→ EXCERPTED PASSAGE
#####

But beyond this – as if those values were not sufficiently remarkable by contemporary standards – there was a belief in a democratic and shared civic culture.  The arts were understood as an integral part of this.

Labour’s 1945 manifesto, ‘Let Us Face the Future’ (modestly described as ‘A Declaration of Labour Policy for the Consideration of the Nation’), urged that:

1945_labour_manifestoNational and local authorities should co-operate to enable people to enjoy their leisure to the full, to have opportunities for healthy recreation. By the provision of concert halls, modern libraries, theatres and suitable civic centres, we desire to assure to our people full access to the great heritage of culture in this nation.

At a national level, the Council for Encouragement of Music and the Arts founded in 1940 was replaced, in January 1945, by the Arts Council and its budget boosted from £50,000 to £235,000. But while described by some as ‘the cultural arm of the Welfare State’, the Council became circumscribed by the elite aesthetics and values of its ‘natural’ middle-class constituency.

It became, increasingly, the responsibility of local councils to navigate the difficult terrain between high-brow and popular culture.  Section 132 of the 1948 Local Government Act permitted local authorities to provide financial support (up to sixpence in the pound of local rates) to leisure and the arts and gave them this opportunity.  Typically, the London County Council was in the vanguard of such efforts.

Battersea Park open-air sculpture exhibition, 1948

Battersea Park open-air sculpture exhibition, 1948

In 1947, Patricia Strauss, the chair of the LCC’s Parks Committee, suggested holding open-air sculpture exhibitions in the capital’s parks.  Strauss herself (a wealthy middle-class member of the Labour Party and a patron of the arts in her own right) embodied the tensions in the enterprise but she was clear that she wanted it ‘to frankly be an exhibition of Modern Sculpture’ – ‘if the discussion aroused is controversial, so much the better’. (1)

In this, she represented the prevalent views of the more progressive sections of the contemporary arts world and was assisted by Henry Moore, the leading figure in British sculpture of the time.  Moore was an active member of the contemporary arts establishment: ‘a new brand of English public intellectual, committed to a more democratic culture’. (2)

#####

→ DATA PROVIDED

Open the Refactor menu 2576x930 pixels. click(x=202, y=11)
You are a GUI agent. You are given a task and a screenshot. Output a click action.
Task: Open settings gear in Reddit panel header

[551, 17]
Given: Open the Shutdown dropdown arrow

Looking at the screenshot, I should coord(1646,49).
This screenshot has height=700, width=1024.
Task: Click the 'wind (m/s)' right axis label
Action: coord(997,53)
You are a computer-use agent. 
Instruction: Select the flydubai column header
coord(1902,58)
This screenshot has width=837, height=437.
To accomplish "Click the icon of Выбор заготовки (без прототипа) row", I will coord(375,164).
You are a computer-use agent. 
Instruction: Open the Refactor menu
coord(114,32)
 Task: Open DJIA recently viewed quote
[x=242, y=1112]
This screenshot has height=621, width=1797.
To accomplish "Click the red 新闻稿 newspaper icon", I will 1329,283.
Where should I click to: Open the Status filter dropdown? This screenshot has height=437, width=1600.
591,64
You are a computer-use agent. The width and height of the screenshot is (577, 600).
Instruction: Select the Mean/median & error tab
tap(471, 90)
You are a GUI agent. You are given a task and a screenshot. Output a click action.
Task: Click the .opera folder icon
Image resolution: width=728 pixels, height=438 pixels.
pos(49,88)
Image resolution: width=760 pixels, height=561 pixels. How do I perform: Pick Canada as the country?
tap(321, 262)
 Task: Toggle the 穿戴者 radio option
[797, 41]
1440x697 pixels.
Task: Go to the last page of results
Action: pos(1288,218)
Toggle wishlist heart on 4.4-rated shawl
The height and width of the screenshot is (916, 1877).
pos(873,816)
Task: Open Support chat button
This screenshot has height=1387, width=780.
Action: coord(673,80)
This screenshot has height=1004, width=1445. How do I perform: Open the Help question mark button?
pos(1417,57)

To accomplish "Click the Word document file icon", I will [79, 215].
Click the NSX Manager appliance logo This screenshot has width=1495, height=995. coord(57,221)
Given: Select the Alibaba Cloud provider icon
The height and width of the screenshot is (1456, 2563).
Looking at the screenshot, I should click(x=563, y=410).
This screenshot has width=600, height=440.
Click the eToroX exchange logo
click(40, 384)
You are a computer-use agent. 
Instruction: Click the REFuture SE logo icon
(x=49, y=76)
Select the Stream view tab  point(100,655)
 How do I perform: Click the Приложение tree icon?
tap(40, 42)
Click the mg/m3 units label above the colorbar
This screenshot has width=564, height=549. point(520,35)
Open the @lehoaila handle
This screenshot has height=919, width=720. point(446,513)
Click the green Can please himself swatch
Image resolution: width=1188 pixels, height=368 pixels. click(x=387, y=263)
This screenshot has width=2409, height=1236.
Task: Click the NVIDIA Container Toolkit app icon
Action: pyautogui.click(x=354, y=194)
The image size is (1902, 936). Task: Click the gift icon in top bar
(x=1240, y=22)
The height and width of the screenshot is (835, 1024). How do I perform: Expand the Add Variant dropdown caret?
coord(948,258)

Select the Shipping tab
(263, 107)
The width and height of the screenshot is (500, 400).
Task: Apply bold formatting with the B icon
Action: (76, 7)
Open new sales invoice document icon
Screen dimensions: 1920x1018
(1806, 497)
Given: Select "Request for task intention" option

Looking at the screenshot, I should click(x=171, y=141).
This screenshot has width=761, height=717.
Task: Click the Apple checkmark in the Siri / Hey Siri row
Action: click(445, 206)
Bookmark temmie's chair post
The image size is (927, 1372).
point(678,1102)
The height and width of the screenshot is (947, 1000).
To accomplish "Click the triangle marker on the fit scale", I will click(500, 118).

#####

→ EXERCISE SET
(a) According to the passage on postwar arts policy, who proposed holding open-air sculpture exhibitions in London's parks, and what position did that person hold?
(b) Carry on the passage on postwar arts policy from the point where it stops.
The records are separate from the passage on postwar arts policy and do not relate to it.

→ RESPONSES
(a) Patricia Strauss proposed them in 1947, as chair of the LCC's Parks Committee.

(b)
Henry Moore shown working on Three Standing Figures; photograph Felix Man © Picture Post, May 15 1948

Henry Moore shown working on Three Standing Figures; photograph Felix Man © Picture Post, May 15 1948

But his work, though undoubtedly ‘advanced’, was understood – with its themes of family and the human figure – as humanist and Moore himself was not a figure of the metropolitan elite.  He came from Yorkshire; his father had been a pitman and a Labour Party and trade union activist. As a Picture Post article of 1948 stated: (3)

Henry Moore is not one of those sheltered artists who have always lived on the margin of life.  He is a miner’s son, a matter-of-fact fellow, eminently sociable and sensible.

Moore was on the organising committee of the first LCC exhibition which took place in Battersea Park in 1948 and, with two pieces on show, probably its biggest name.

Battersea 1948 Programme 2The show was adjudged a great success.  Over 150,000 paid to enter and some 50,000 bought the 6d programme, written to enable ‘a person on the threshold of the study of sculpture to take an intelligent interest in the exhibits’. (4)  It was also the topic of six radio broadcasts and an early television report and received very favourable international coverage.

It’s harder to judge the fine grain here but contemporary observations that most visitors were relatively well-heeled and that those who weren’t preferred the ‘less difficult’ works can’t come as any great surprise.  A contemporary Times report notes Zadkine’s Laocoon and Modigliani’s Head as among the more challenging works but concluded it required ‘no special training to appreciate the lovely figures by Rodin and Maillol, Epstein’s Girl with the Gardenias or John Skeaping’s spirited stallion’. (5)

Zadkine, Laocoon

Zadkine, Laocoon

John Skeaping, The Horse (1934); now in the Tate

John Skeaping, The Horse (1934); now in the Tate

Moore’s work, particularly Three Standing Figures, attracted most interest and comment. According to one guide ‘almost everyone wanted to know…what is the meaning of the Moore group’ though a London taxi-driver (then, as now, the go-to people for pithy comment) described them simply as ‘one-eyed, little minded women having a gossip’.

Henry Moore, Three Standing Figures, Battersea Park © Yair Haklai and made available through Wikimedia Commons

Henry Moore, Three Standing Figures, Battersea Park © Yair Haklai and made available through Wikimedia Commons

One of the exhibition guide/lecturers, Matvyn Wright, concluded that it attracted ‘a large public whose intelligence is on average, much higher than in the provinces’. (6)  (What would he have made of Henry Moore?)  But Strauss, who had fought for an accessible exhibition – physically at least to the extent that attendees were to be allowed to ‘pat and touch the work’ – concluded it provided firm evidence that ‘ordinary people could enjoy sculpture’.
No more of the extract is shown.